Procès du déboulonnage de statues : audience sous tension en Martinique
Le procès, très attendu, du déboulonnage des statues de Victor Schœlcher, Joséphine de Beauharnais et Pierre Belain d'Esnambuc en 2020, s'est ouvert mercredi. Onze personnes doivent être jugées pendant trois jours. Le premier jour d'audience s'est déroulé dans une ambiance pour le moins tendue.
C'est un procès très attendu qui s'est ouvert mercredi au tribunal de Fort-de-France : onze personnes sont accusées d'avoir déboulonné des statues en 2020. Et des statues hautement symboliques : à savoir, celles de Victor Schœlcher, de Joséphine de Beauharnais et de Pierre Belain d'Esnambuc.
« C'est ce qui m'a donné envie de rentrer en Martinique : de voir qu'il y avait des gens prêts à se battre contre le système en place », confie une jeune fille de 21 ans, présente dans la salle d'audience.
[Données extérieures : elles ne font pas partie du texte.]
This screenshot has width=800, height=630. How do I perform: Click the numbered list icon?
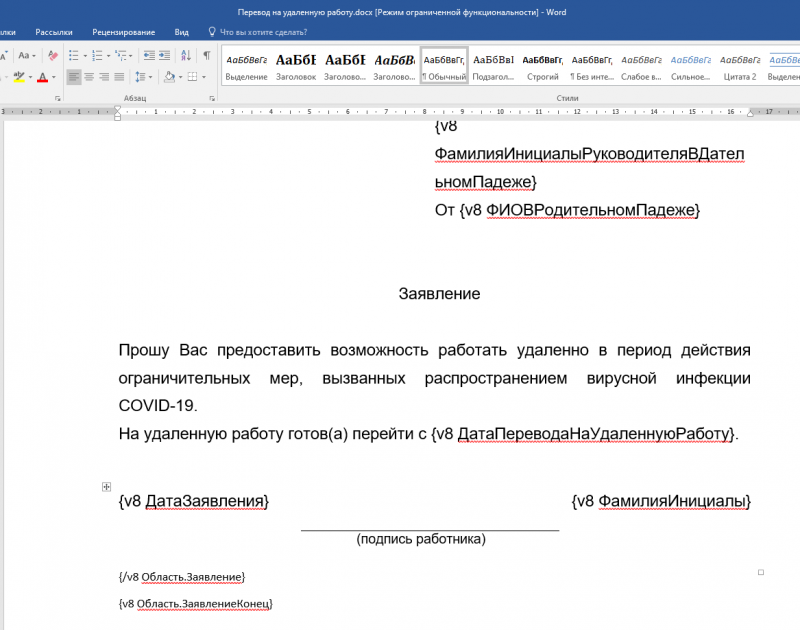[97, 55]
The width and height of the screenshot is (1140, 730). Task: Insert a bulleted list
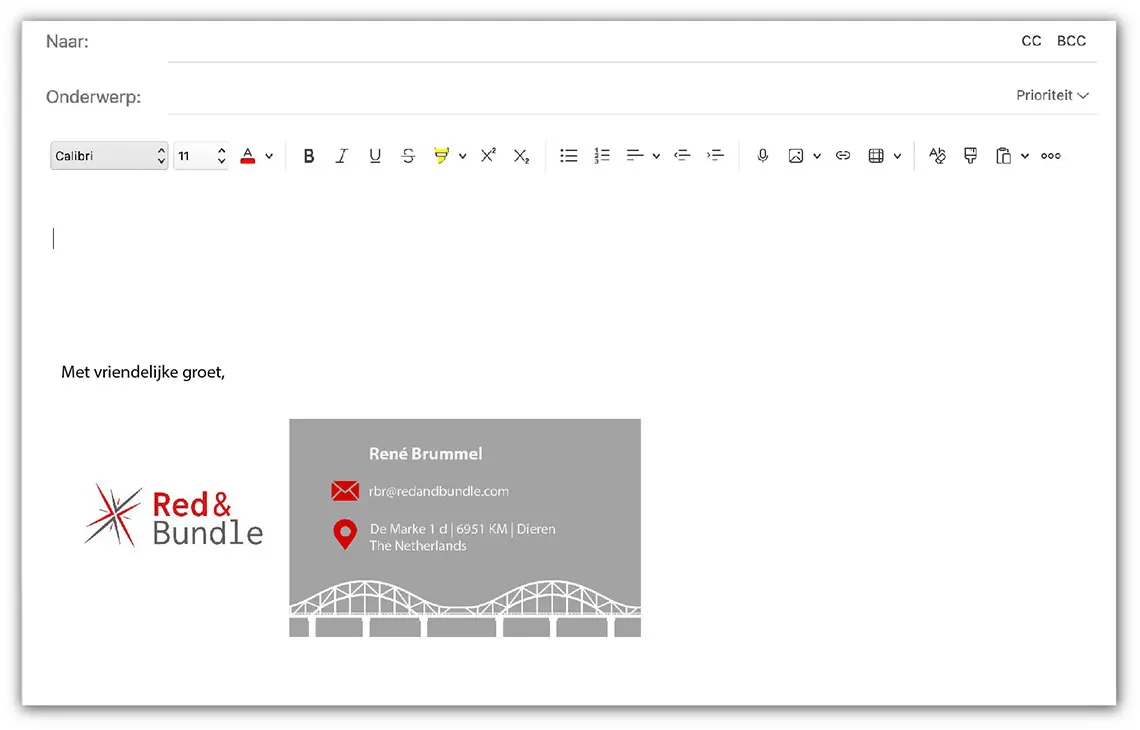coord(569,156)
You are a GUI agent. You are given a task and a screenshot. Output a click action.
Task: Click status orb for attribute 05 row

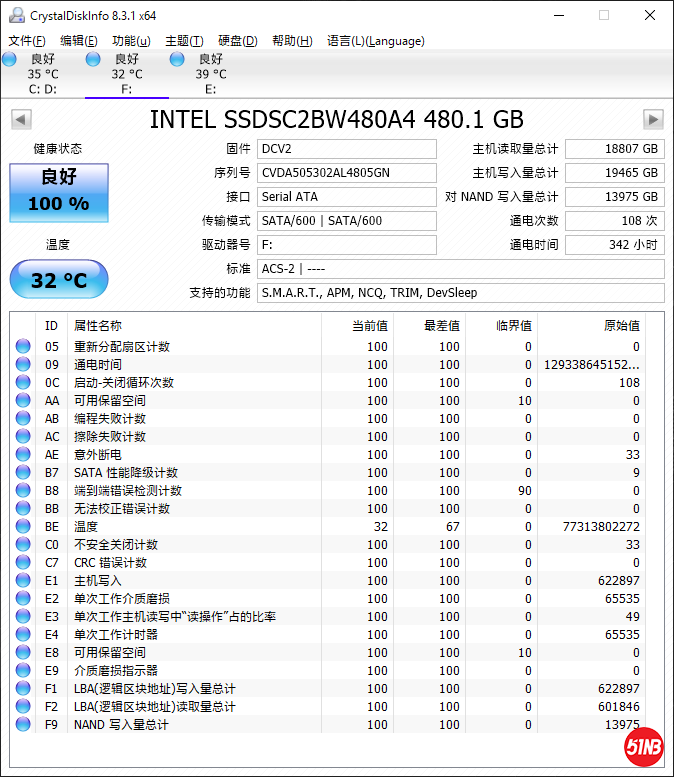pyautogui.click(x=23, y=347)
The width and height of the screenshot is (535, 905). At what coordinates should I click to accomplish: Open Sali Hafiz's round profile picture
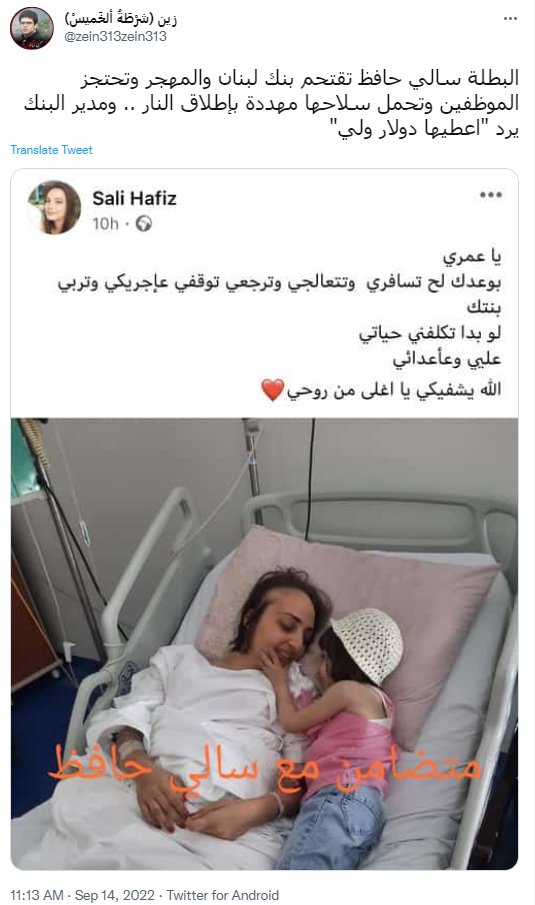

Ce procès n'est pas anodin : c'est « le procès de la révolte ». Une révolte contre la réécriture de l'histoire. Un procès pour l'affirmation de l'identité.
Crispations autour de l'utilisation du créole
8h du matin. Devant les grilles du tribunal, une quinzaine de militants brandissent pancartes et slogans. Une longue file d'attente se dessine pour passer le point de contrôles avant de pouvoir accéder à l'intérieur du tribunal. Il faut s'armer de patience.